== Segment start ==

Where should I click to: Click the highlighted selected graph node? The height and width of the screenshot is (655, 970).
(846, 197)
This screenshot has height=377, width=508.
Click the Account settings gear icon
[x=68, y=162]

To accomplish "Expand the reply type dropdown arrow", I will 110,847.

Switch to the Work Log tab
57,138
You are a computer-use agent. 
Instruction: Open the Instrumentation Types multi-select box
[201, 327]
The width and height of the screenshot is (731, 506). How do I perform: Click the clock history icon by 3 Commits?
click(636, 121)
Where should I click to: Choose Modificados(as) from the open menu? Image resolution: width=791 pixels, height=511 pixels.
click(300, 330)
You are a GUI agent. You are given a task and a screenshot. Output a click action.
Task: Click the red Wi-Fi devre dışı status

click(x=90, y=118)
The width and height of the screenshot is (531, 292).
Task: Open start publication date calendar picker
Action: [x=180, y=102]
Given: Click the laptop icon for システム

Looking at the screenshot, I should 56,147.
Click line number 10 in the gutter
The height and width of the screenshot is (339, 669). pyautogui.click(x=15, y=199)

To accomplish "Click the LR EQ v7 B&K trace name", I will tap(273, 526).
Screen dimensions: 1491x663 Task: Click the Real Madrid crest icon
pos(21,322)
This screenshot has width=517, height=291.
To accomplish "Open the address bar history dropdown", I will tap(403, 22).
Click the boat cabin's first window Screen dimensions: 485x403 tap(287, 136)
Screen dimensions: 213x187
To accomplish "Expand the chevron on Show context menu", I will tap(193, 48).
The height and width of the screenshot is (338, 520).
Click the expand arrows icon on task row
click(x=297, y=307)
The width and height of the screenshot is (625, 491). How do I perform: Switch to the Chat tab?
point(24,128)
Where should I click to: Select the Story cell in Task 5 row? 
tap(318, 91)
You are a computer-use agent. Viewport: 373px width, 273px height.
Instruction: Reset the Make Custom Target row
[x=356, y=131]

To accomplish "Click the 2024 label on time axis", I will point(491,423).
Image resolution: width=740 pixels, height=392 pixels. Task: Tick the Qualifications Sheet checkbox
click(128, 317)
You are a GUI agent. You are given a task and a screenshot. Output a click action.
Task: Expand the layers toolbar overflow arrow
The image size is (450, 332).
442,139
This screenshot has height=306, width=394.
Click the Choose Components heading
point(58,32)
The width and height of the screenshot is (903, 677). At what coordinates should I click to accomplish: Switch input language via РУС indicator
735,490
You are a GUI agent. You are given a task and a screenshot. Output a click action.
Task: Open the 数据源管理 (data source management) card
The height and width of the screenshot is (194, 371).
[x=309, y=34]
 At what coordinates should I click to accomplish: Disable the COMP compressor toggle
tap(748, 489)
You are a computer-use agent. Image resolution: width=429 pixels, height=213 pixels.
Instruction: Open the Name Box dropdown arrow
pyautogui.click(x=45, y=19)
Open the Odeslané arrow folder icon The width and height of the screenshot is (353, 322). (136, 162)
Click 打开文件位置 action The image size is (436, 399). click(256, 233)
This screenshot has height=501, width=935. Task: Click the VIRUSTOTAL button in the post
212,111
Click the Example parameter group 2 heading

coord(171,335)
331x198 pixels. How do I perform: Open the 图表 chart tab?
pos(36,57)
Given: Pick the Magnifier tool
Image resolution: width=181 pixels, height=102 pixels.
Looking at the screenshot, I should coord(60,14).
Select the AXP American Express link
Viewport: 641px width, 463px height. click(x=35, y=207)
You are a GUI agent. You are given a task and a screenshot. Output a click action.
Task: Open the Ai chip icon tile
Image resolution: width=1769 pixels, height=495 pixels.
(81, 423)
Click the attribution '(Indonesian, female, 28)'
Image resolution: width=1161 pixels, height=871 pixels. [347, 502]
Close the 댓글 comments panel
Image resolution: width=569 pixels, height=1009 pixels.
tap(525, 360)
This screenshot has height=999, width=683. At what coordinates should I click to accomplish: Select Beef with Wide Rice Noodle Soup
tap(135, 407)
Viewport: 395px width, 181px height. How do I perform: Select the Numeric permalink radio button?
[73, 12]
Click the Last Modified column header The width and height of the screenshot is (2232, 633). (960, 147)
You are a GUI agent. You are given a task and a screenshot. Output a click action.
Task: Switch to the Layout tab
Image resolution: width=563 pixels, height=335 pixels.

== Segment end ==

What you are asked to do. Please copy each line from the material above in which the string "computer" appears.

Result.
You are a computer-use agent. 
You are a computer-use agent. Viewport: 373px width, 273px height.
You are a computer-use agent. Image resolution: width=429 pixels, height=213 pixels.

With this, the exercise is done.